Strong documentation addresses what was changed — but cross-functional participation determines whether the full impact was actually understood. Change control boards that exclude regulatory, supply chain, or commercial stakeholders during impact assessment routinely miss downstream consequences.

For organizations pursuing multi-market approval, each jurisdiction sets its own threshold for when a change triggers a notification or new submission:

  • FDA: May require a new 510(k) or PMA supplement depending on change significance
  • EU MDR: Changes affecting safety or performance can require Notified Body review
  • Health Canada: Device changes may necessitate an amendment to the existing license
  • MDSAP: Impacts all five participating regulatory authorities simultaneously

Multi-jurisdiction regulatory change thresholds comparison FDA EU MDR Health Canada MDSAP

Common Misconceptions and Mistakes in Change Control

Three misunderstandings consistently create audit findings, enforcement risk, and QMS gaps. Here's where teams most often go wrong.

Change Control Only Applies to "Big" Changes

Document updates, process modifications, supplier substitutions, and regulatory status changes all require formal control under ISO 13485 — not just hardware or design changes. Teams that reserve change control for major modifications routinely accumulate minor uncontrolled edits that collectively compromise QMS integrity.

Changes Can Be Documented After the Fact

Changes must be evaluated and approved before implementation, not retrospectively documented afterward. This is one of the most common audit findings and can indicate systemic QMS failure to a notified body or FDA inspector.

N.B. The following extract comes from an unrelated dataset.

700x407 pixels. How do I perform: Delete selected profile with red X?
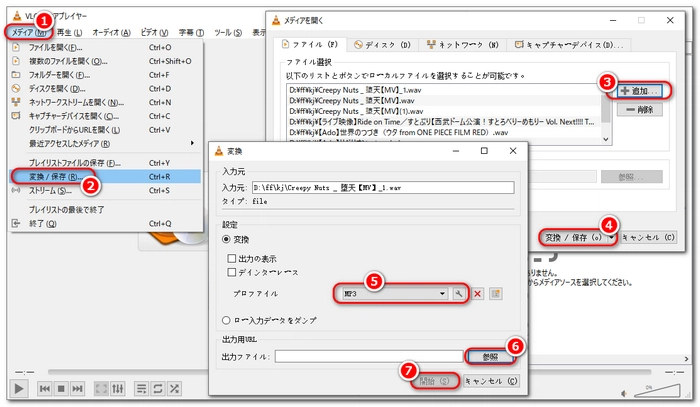[477, 293]
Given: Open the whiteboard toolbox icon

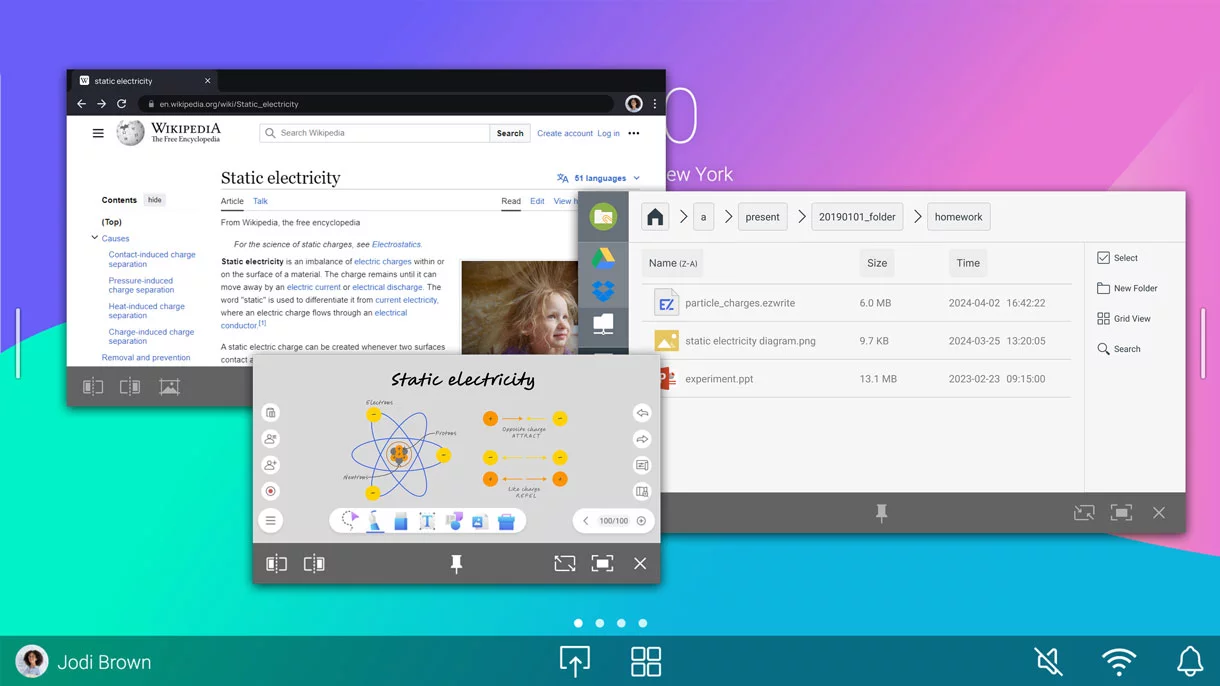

Real-world consequences are well-documented. Both the iRhythm Technologies warning letter and the Rolence Ent. warning letter cited failures to validate or approve changes before use, resulting in enforcement action.

"Approved" Means "Complete"

Approval by the change control board is authorization to proceed — not confirmation the change will be fully implemented. Many changes are later abandoned due to validation failures, unforeseen costs, or regulatory barriers uncovered during execution.

Proper change control procedures account for this by requiring a final close-out review before marking any change as effective.

Frequently Asked Questions

What is change control in a medical device?

Change control in medical devices is the formal process of reviewing, assessing, and approving any modification to a device's design, documentation, process, or quality system before implementation. This ensures changes do not compromise device safety, performance, or regulatory approval status.

What are the steps of the change control process?

The core steps are change initiation, impact assessment, risk assessment, regulatory review, implementation with verification or validation, and documentation with post-implementation monitoring. The depth of each step should reflect the risk and scope of the change.

What are the criteria for change control?

Any modification to a controlled document, device design (affecting form, fit, or function), production process, facility, validated system, supplier, or regulatory status triggers change control. The criteria should be defined in the organization's change control SOP to ensure consistent classification.

What is the 7.3 clause of ISO 13485?

ISO 13485 Clause 7.3 covers Design and Development, including Section 7.3.9 (Control of Design and Development Changes), which requires that any changes to device design be identified, documented, reviewed, verified or validated, and approved before implementation.

What does clause 7.4.2 of ISO 13485 provide details of?

ISO 13485 Clause 7.4.2 covers Purchasing Information and requires organizations to notify suppliers of any changes to purchased products or services before implementation. This is typically addressed through a quality agreement with a formal change notification clause.

What is the ISO 13485 document control clause?

ISO 13485 Clause 4.2.4 governs document control and requires that changes to documents be identified, reviewed, and approved by the same functions that performed the original review. Change records must be retained to ensure traceability of every document revision throughout the QMS.